Written exercise: Render the listing as a JSON list of strings, one string per line with blank lines skipped, starting at the line that contains "You are a GUI" and ending with the last line of the listing. Leave the pictures out of the answer.

Given information:
□ □ □ □ □
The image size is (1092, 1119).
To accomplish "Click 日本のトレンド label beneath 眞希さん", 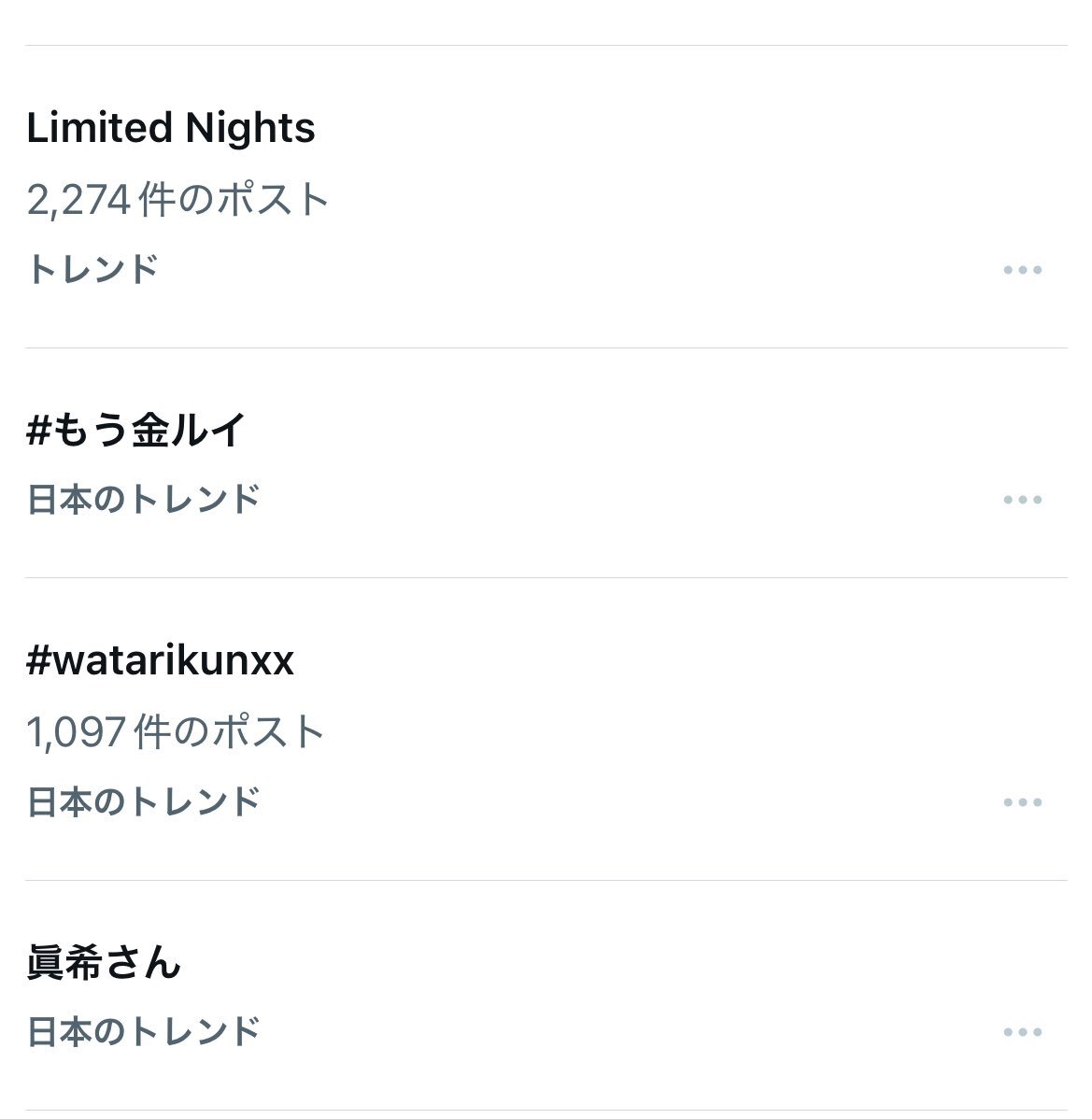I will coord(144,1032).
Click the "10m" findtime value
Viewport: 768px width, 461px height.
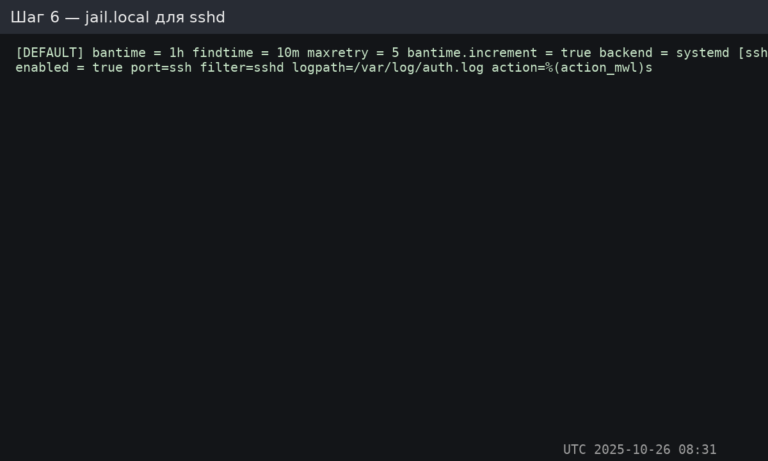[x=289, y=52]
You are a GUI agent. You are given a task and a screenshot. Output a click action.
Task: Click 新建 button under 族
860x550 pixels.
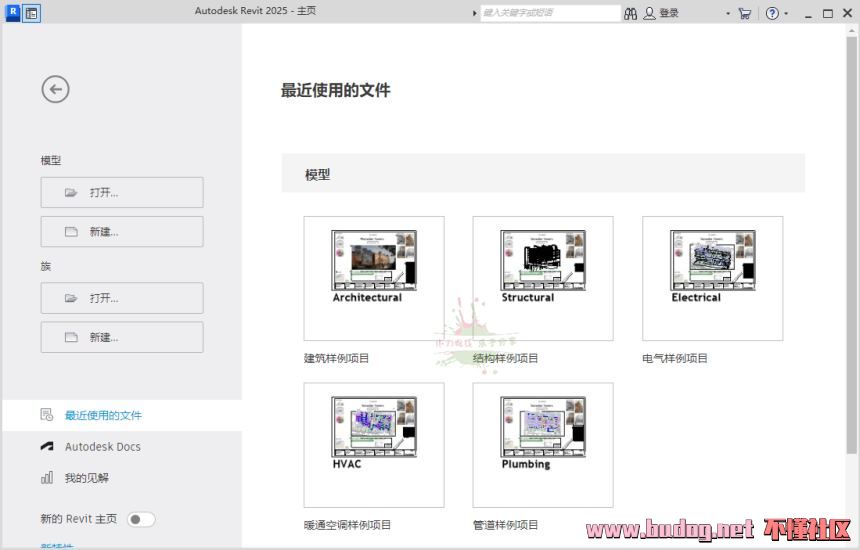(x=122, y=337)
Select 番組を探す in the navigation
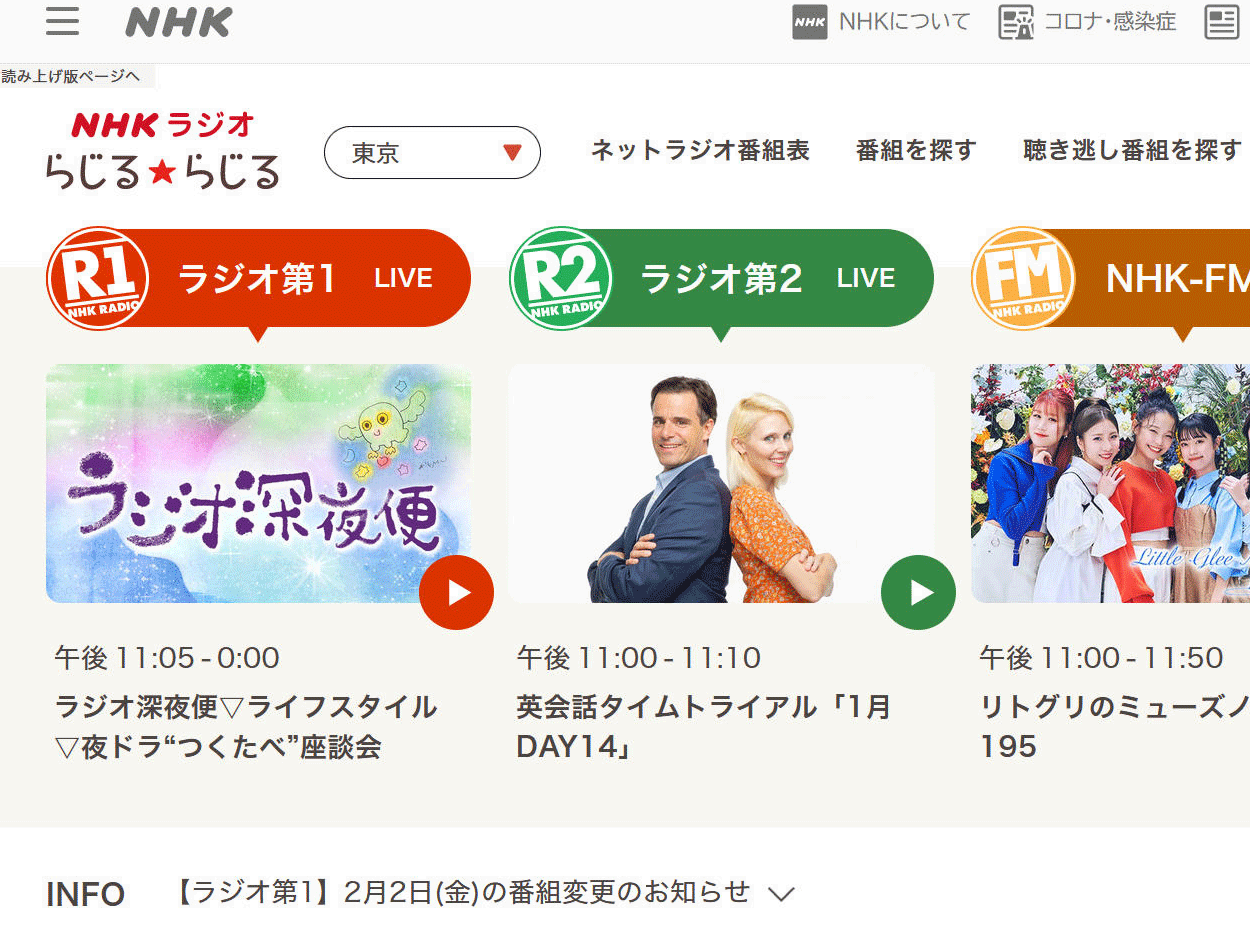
□ □ □ □ □
Expected answer:
[
  "You are a GUI agent. You are given a task and a screenshot. Output a click action.",
  "Task: Click 新建 button under 族",
  "860x550 pixels.",
  "(x=122, y=337)",
  "Select 番組を探す in the navigation"
]